Cross-Reference Strategy
When reading multiple papers:
- Build concept map: How papers relate to each other
- Compare approaches: Different solutions to same problem
- Track evolution: How ideas developed over time
- Identify consensus: What do most papers agree on?
Quality Assessment
Credibility Checklist
- Venue: Top-tier conference/journal?
- Authors: Recognized researchers?
- Reproducibility: Code/data available?
- Methodology: Sound experimental design?
- Results: Statistically significant?
- Peer Review: Rigorous venue?
Red Flags
⚠️ Warning signs:
- Unrealistic claims without evidence
- Missing experimental details
- No comparison to baselines
- Cherry-picked results
- Lack of ablation studies
- Poor writing/clarity (often indicates poor thinking)
When to Trust Results
✅ High confidence:
- Reproducible code available
- Multiple independent validations
- Consistent with related work
- Clear methodology
- Honest about limitations
Literature Review Synthesis
For comparing multiple papers:
## Literature Review: [Topic]
**Papers Analyzed**: [Count]
**Date Range**: [Years covered]
### Evolution of Ideas
1. **Early Work ([years])**
- Focus: [approach]
- Key papers: [List]
- Limitations: [Issues]
2. **Current State ([years])**
- Refined techniques: [Modern approaches]
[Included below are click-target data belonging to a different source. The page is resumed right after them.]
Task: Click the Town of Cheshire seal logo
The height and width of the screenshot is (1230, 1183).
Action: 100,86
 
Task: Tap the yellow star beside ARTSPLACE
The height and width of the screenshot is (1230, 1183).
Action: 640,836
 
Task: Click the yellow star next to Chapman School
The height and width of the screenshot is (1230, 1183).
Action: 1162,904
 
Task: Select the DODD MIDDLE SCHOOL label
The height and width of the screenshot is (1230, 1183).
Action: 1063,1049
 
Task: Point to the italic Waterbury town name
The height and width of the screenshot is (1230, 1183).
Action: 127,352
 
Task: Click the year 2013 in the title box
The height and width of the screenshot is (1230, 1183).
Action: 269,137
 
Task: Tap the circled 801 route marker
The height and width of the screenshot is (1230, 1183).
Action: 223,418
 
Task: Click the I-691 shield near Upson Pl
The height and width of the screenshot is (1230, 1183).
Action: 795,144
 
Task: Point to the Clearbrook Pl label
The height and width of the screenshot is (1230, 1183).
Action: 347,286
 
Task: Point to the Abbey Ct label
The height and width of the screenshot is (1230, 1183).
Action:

- SOTA results: [Best performance]
- Key papers: [List]
### Consensus Findings
- [Agreement across papers]
- [Well-established techniques]
- [Proven approaches]
### Controversial Areas
- [Disagreements]
- [Conflicting results]
- [Open debates]
### Research Gaps
- [Under-explored areas]
- [Future directions]
- [Opportunities]
Integration with Project
When Reading Papers for This Project
- Check existing knowledge: Look in
docs/papers/_index.mdfirst - Extract actionable insights: Focus on what can be implemented
- Link to codebase: Note where concepts are used (e.g., "iVaR from InvestSuite paper")
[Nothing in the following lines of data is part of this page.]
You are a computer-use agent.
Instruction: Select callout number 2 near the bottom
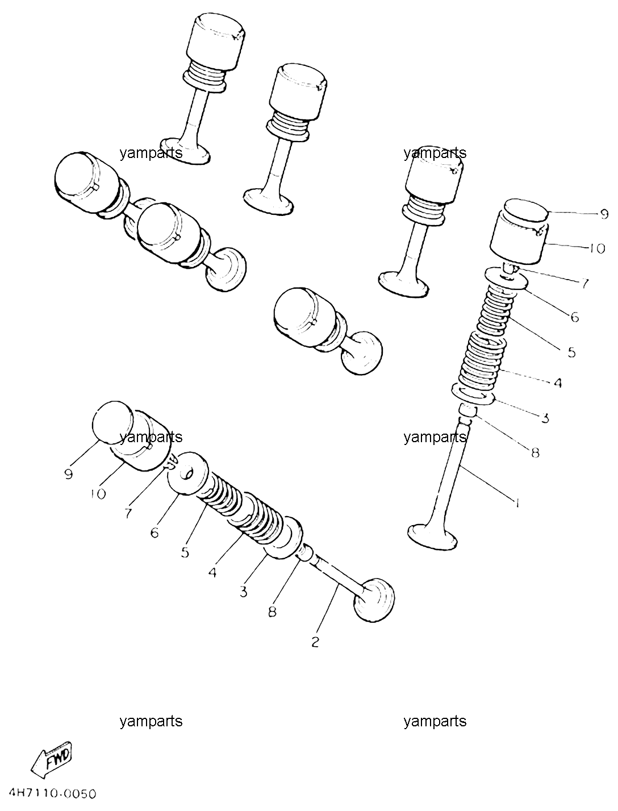point(315,643)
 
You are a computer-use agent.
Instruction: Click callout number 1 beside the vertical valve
point(517,502)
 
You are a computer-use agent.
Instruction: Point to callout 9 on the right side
point(604,214)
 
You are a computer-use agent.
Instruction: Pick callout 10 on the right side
point(596,248)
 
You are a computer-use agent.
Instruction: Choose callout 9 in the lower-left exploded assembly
point(68,474)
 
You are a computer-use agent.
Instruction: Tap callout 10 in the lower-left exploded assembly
point(98,494)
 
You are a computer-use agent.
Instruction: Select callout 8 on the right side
point(535,452)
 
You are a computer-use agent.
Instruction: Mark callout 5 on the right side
point(571,352)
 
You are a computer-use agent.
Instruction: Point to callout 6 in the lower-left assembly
point(154,533)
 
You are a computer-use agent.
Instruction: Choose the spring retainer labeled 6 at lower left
point(188,473)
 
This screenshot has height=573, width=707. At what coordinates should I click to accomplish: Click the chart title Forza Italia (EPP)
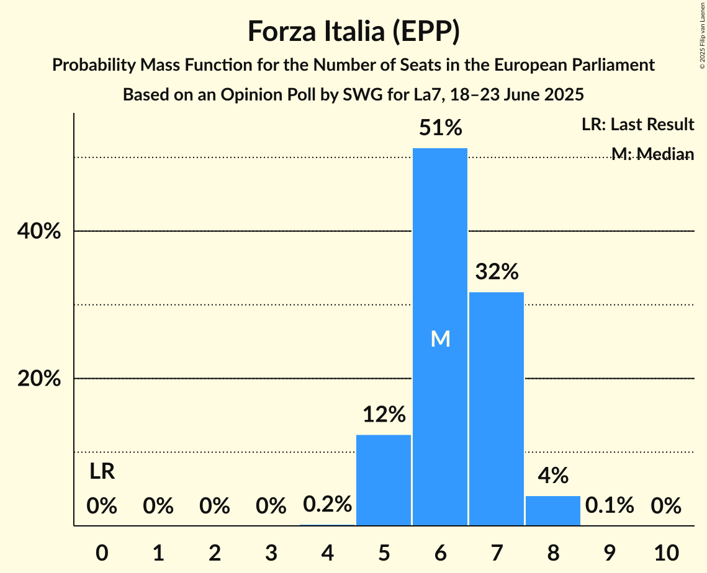coord(353,31)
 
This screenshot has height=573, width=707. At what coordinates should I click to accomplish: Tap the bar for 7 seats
coord(497,409)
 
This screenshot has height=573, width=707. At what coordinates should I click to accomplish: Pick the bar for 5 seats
coord(384,481)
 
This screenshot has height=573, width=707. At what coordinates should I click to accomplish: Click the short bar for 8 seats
coord(553,510)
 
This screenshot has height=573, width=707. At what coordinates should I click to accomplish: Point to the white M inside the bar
coord(440,339)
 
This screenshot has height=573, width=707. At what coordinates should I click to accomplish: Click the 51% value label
coord(440,128)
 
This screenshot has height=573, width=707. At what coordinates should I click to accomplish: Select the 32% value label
coord(497,272)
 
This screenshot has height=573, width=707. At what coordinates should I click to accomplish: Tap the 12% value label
coord(384,415)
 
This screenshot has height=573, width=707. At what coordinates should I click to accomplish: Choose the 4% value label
coord(553,476)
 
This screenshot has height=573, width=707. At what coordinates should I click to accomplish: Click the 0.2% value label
coord(327,505)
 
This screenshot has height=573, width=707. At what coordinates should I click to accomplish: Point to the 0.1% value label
coord(610,505)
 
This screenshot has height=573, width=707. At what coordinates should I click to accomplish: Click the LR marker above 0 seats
coord(102,472)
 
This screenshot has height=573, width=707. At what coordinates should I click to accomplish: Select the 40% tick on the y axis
coord(38,231)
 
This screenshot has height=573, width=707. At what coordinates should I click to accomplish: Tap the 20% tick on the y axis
coord(38,379)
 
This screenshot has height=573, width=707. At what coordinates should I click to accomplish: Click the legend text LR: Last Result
coord(637,125)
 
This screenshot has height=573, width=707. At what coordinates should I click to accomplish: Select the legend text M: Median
coord(652,154)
- Update index: Add new papers to
docs/papers/_index.mdwith brief description - Document connections: Link papers to research findings in
docs/research/
Paper Storage
- Location:
docs/papers/(flat structure) - Index:
docs/papers/_index.md(maintain with short descriptions) - References: Use relative paths in documentation (e.g.,
docs/papers/paper-name.pdf)
Remember
Focus on extracting actionable insights rather than comprehensive summaries. Match the analysis depth to the paper's relevance to your current task. Use the three-pass strategy to efficiently triage papers, then deep-dive only when needed.
Key principle: Read to understand, not to archive. Extract what matters for the current work, document connections to the codebase, and move on.